Wasley also said Kuhn never told authorities he partied with friends and his girlfriend Halloween night and police had to find out about this on their own.

“Judge, there is no one to speak for the victim,” Wasley said. “This is a case where a father and friends partied.”

He said Kuhn only admitted to slamming his daughter onto a bed because the evidence contradicted his statements.

“Nothing ever can make this right,” Wasley said, and pointed at Kuhn’s driving under the influence of drugs while out on bail and his juvenile record. The DUI case was dismissed as part of the plea bargain as was the charge of child abuse.

“These are the reasons the people are asking for the maximum,” he said. “Nothing can restore the (life) of this baby. In the end he is not suitable for probation.”

Moran said the video clearly shows the death of Kuhn’s daughter was an accident, and added it took a while for his client to come to terms with what he did that took away the most precious thing in his life.

Putting Kuhn in prison, Moran said, would set back his client from all the progress he has already made. He also said Kuhn has been living with April Coleman, the mother of their deceased daughter.

“There are people who are so dangerous that they need to be locked in a cage; Dylan is not one of those people,” Moran said. “He has apologized to anyone who will listen.”

Kuhn’s mother, Vicki Espinoza, addressed the court and said there was a tragedy with what happened to her granddaughter.

She said sending her son to prison would not be appropriate, and added Sailor was his son’s life.

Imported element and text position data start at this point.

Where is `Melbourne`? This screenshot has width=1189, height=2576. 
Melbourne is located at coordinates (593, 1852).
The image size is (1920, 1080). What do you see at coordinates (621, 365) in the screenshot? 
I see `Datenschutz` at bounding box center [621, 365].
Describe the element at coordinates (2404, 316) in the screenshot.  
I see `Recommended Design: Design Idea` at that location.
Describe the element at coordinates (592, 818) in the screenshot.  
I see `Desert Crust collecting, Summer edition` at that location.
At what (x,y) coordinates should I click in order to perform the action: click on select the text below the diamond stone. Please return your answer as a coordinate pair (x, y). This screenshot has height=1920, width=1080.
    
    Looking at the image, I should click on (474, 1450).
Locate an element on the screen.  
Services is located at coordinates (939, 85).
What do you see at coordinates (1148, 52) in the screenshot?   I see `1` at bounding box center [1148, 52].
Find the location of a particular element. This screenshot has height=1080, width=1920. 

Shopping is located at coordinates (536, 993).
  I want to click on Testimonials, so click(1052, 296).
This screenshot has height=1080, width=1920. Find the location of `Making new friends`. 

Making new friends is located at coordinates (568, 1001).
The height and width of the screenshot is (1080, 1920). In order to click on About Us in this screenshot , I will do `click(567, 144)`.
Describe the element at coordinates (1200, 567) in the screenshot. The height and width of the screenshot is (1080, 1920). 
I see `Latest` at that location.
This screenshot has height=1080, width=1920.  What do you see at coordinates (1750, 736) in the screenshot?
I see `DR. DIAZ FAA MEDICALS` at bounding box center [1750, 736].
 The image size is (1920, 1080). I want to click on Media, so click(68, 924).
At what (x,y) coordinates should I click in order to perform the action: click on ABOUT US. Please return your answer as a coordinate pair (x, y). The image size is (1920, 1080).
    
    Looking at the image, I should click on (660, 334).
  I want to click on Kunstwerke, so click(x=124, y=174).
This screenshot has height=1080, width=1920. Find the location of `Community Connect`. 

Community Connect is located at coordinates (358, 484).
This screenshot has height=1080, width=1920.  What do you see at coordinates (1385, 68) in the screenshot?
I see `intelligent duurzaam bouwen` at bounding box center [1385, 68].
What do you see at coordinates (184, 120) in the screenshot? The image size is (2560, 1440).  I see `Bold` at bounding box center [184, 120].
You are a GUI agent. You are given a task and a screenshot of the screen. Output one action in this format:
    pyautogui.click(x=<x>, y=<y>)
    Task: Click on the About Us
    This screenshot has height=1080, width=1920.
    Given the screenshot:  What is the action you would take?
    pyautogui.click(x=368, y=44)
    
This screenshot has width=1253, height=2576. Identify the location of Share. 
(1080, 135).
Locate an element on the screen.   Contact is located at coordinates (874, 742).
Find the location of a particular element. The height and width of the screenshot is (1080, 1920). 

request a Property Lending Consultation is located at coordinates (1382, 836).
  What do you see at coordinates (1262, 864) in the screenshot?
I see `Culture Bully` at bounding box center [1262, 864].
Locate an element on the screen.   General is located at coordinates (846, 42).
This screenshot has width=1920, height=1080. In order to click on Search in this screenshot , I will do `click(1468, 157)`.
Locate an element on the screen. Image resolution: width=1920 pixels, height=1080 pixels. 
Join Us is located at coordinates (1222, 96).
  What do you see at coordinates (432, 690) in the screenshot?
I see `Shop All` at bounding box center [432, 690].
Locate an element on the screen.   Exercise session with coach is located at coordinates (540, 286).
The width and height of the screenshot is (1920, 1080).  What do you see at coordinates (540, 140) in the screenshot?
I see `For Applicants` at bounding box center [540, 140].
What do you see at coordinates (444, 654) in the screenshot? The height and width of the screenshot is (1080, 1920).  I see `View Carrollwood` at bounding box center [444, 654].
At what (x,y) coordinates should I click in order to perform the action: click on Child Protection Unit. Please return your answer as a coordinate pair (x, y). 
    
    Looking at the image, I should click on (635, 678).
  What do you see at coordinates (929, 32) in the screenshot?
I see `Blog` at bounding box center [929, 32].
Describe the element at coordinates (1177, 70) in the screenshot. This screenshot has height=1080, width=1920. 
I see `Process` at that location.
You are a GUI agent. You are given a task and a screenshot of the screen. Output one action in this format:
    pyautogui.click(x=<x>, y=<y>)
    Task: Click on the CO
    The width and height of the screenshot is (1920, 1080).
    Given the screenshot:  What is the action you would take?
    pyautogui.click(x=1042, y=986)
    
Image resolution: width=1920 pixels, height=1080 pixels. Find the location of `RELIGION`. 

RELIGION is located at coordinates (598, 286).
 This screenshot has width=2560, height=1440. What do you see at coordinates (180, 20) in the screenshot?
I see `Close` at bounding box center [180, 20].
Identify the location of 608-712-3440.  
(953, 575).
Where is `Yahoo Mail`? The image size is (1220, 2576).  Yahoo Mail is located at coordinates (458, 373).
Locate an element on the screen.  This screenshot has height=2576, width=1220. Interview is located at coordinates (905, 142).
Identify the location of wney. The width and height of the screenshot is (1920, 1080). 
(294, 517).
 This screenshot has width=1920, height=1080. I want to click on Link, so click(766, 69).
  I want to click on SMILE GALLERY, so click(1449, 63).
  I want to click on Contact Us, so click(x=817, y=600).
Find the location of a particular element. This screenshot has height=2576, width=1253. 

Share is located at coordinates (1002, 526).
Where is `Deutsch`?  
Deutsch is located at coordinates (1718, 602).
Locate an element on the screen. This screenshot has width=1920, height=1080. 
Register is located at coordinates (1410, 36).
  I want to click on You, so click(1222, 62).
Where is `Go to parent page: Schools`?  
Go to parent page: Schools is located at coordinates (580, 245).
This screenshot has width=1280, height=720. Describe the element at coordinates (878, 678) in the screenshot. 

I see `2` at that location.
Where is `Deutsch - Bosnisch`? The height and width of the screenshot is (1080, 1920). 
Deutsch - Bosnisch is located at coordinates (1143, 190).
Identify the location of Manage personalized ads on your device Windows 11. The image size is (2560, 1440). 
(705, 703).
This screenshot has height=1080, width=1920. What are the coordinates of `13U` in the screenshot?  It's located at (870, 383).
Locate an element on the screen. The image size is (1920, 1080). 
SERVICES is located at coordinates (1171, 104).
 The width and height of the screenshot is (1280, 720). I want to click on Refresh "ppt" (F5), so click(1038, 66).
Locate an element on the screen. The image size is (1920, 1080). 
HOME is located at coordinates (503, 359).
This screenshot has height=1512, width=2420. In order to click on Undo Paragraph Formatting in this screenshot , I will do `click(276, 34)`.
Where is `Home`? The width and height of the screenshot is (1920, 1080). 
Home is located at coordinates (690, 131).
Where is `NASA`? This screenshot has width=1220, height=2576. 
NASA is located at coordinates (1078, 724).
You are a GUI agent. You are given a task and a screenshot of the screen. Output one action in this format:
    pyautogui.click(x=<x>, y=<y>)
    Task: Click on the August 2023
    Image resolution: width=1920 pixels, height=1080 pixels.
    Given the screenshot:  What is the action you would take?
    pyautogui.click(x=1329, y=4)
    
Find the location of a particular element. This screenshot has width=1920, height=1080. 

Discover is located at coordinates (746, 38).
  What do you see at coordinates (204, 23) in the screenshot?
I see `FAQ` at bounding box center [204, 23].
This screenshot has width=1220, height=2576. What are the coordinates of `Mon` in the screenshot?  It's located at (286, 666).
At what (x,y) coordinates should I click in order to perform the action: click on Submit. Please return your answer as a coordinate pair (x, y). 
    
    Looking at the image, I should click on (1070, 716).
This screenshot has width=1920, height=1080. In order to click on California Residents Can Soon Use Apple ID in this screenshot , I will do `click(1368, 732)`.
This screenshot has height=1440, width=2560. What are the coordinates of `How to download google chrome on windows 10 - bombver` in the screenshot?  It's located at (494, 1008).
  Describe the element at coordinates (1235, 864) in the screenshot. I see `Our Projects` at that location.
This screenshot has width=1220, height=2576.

“I am so worried that if you send him away he will shut down,” she said. “I don’t know why it went this far. It was an accident.”

Coleman told Walker that she never observed Kuhn being overly frustrated with their daughter.

“He loved Sailor,” Coleman said. “The times I observed him with Sailor he was great. I am not exactly sure with what happened here.”

Walker also sentenced Kuhn to four years probation, mental health and substance evaluation and treatment, a parenting class, not to be allowed to be alone with children under the age of 10, court costs and possible restitution.